何が悪いのかも分からない。だけど胸の中は後悔だらけだ。
ごめんなさい。
ごめんなさい。
ごめんなさい。
――もうやめろ。お願いだ、謝るな。
「……もう、本当にやめろ……」
掠れた低い声が、雷鳴に隠れるように聞こえた。私はゆっくり目を開けた。白い虫食い模様の天井。白く輝く蛍光灯。ここは保健室のベッドの上なのだと、なんとなく気が付いた。ざあざあと、耳鳴りがする。

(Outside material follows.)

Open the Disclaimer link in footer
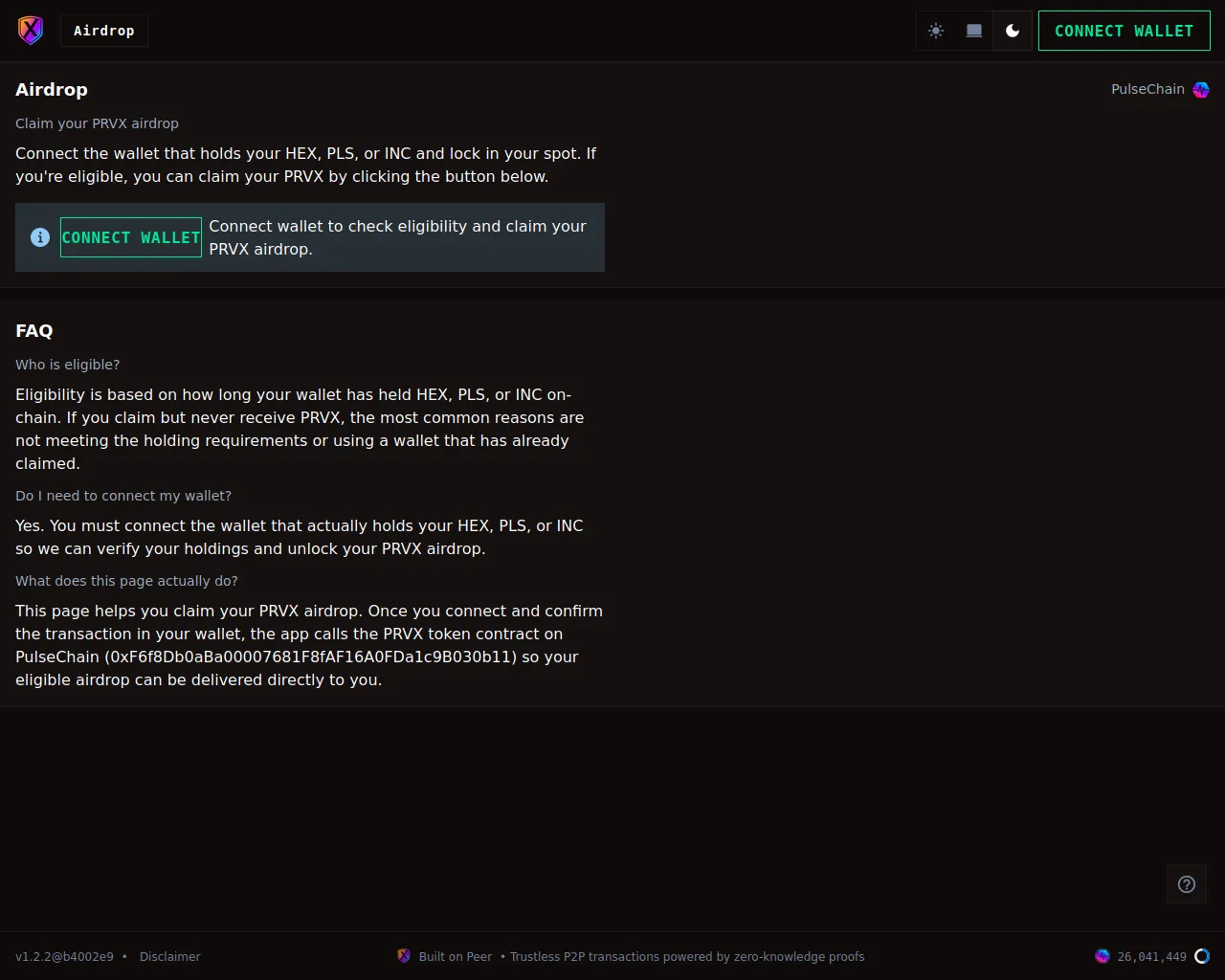Viewport: 1225px width, 980px height. point(169,956)
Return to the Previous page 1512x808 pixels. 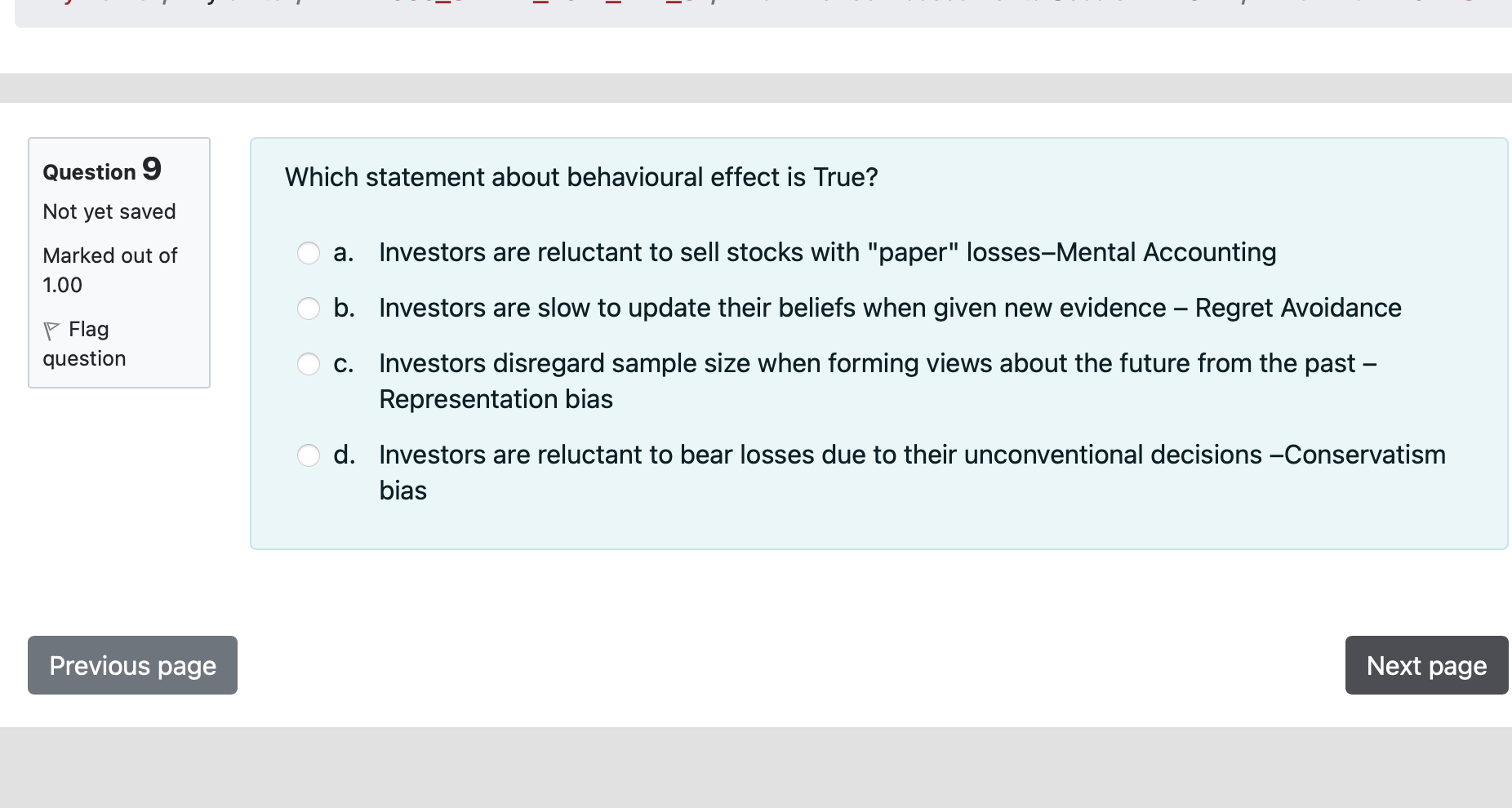coord(131,665)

右手が温かい何かに包まれているのに気づいて、私はそれを確認しようと首を動かした。
「気づいたのか」
右手を包んでいたものから、わずかに力が抜ける。
視線を動かすと、大矢先生が私のベッドの側に座っていた。大きな両手で挟むようにして、私の右手を握っている。
「――ごめんなさい」
私は自分の身に何が起こったのか、なんとなく理解していた。多分、私は倒れたのだろう。そして保健室まで誰かが運んでくれて、大矢先生が監視についたのだ。
「って、今何時ですか!?」
ヤバい、門限!
「家には、別の先生が電話してくれたから。焦らなくてもいい」
「いや、帰ります!」
家を空けてはいけない。
「凄い雨だし、俺が送るから」
言われてみれば、耳鳴りだと思ったのは雨音だった。だけどそんなのは関係ない。
「すぐ帰らないと駄目なんです、うちの母は、事情があって一人にできないんです!」
ベッドから降りようと暴れる私を抑えていた大矢先生は、しばらくして口を開いた。
「事情って、『輝人』の事件か」
私は帰ろうとしていた事を一瞬忘れ、大矢先生を恐る恐る見上げた。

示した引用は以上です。